Stored data entries
^^^^^^^^
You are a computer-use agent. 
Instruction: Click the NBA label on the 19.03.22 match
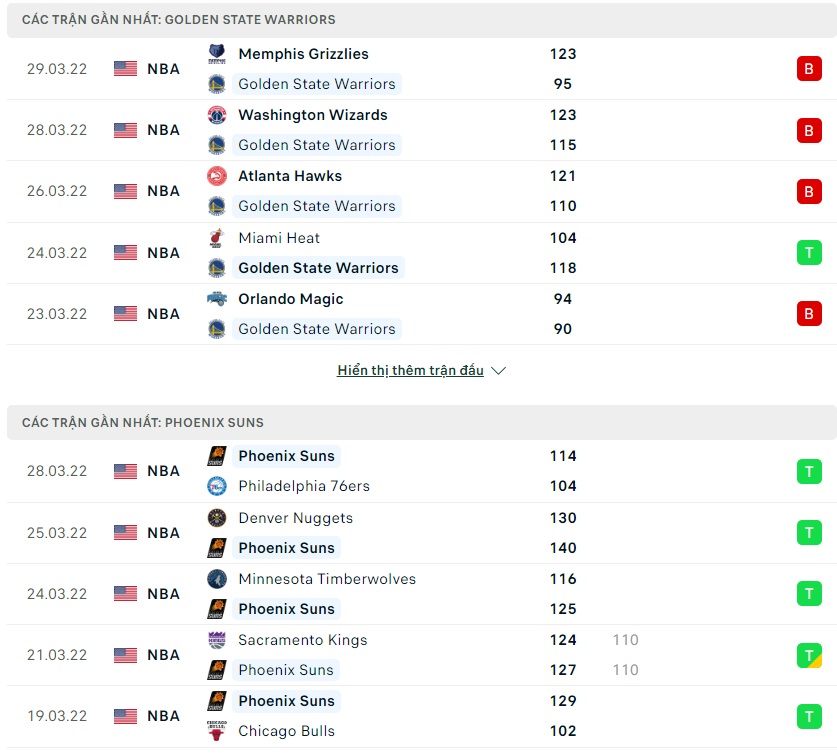tap(163, 716)
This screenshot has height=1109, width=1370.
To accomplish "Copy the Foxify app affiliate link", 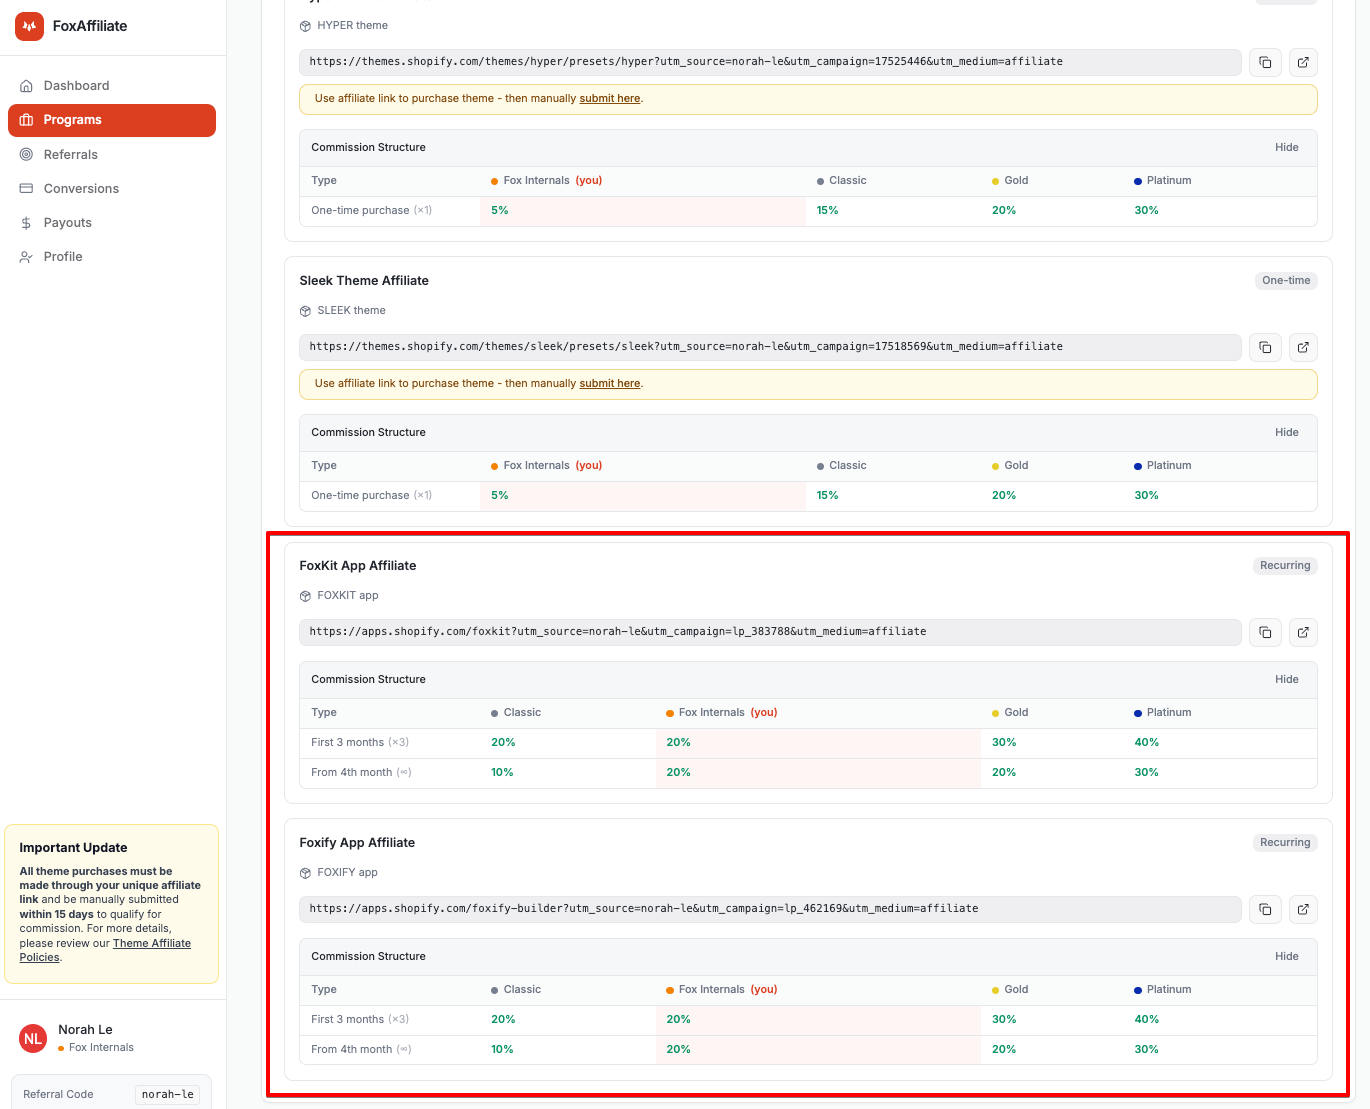I will click(1265, 909).
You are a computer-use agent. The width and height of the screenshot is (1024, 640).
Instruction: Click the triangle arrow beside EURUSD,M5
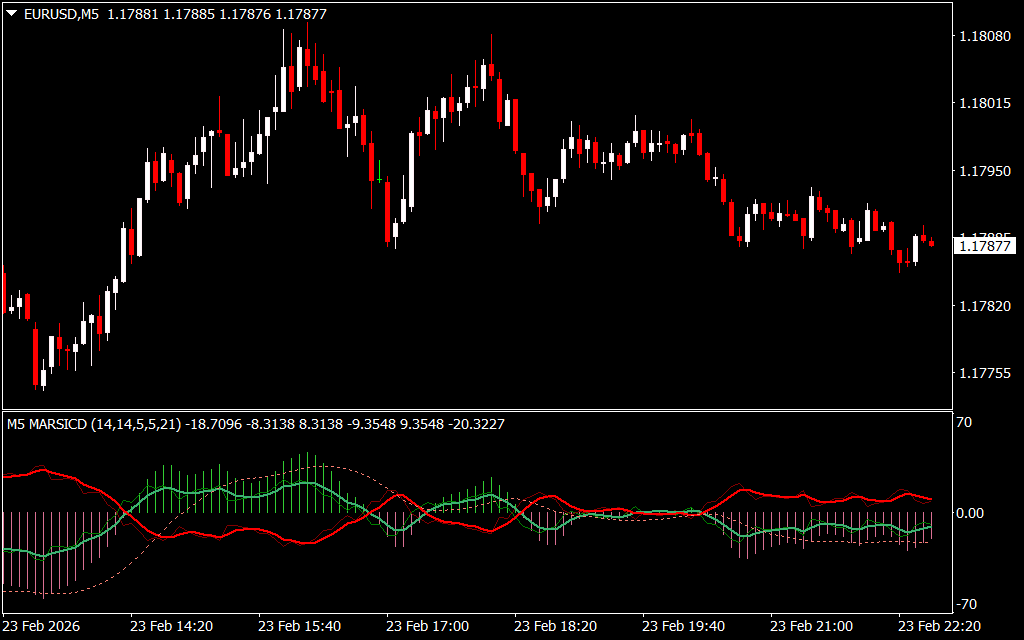click(x=11, y=14)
^^^^^^^^
## Problem to solve
Given the data above, which lines hold the string "agent"? Return them.

## Solution for this problem
You are a computer-use agent. 
You are a computer-use agent. The width and height of the screenshot is (1024, 640).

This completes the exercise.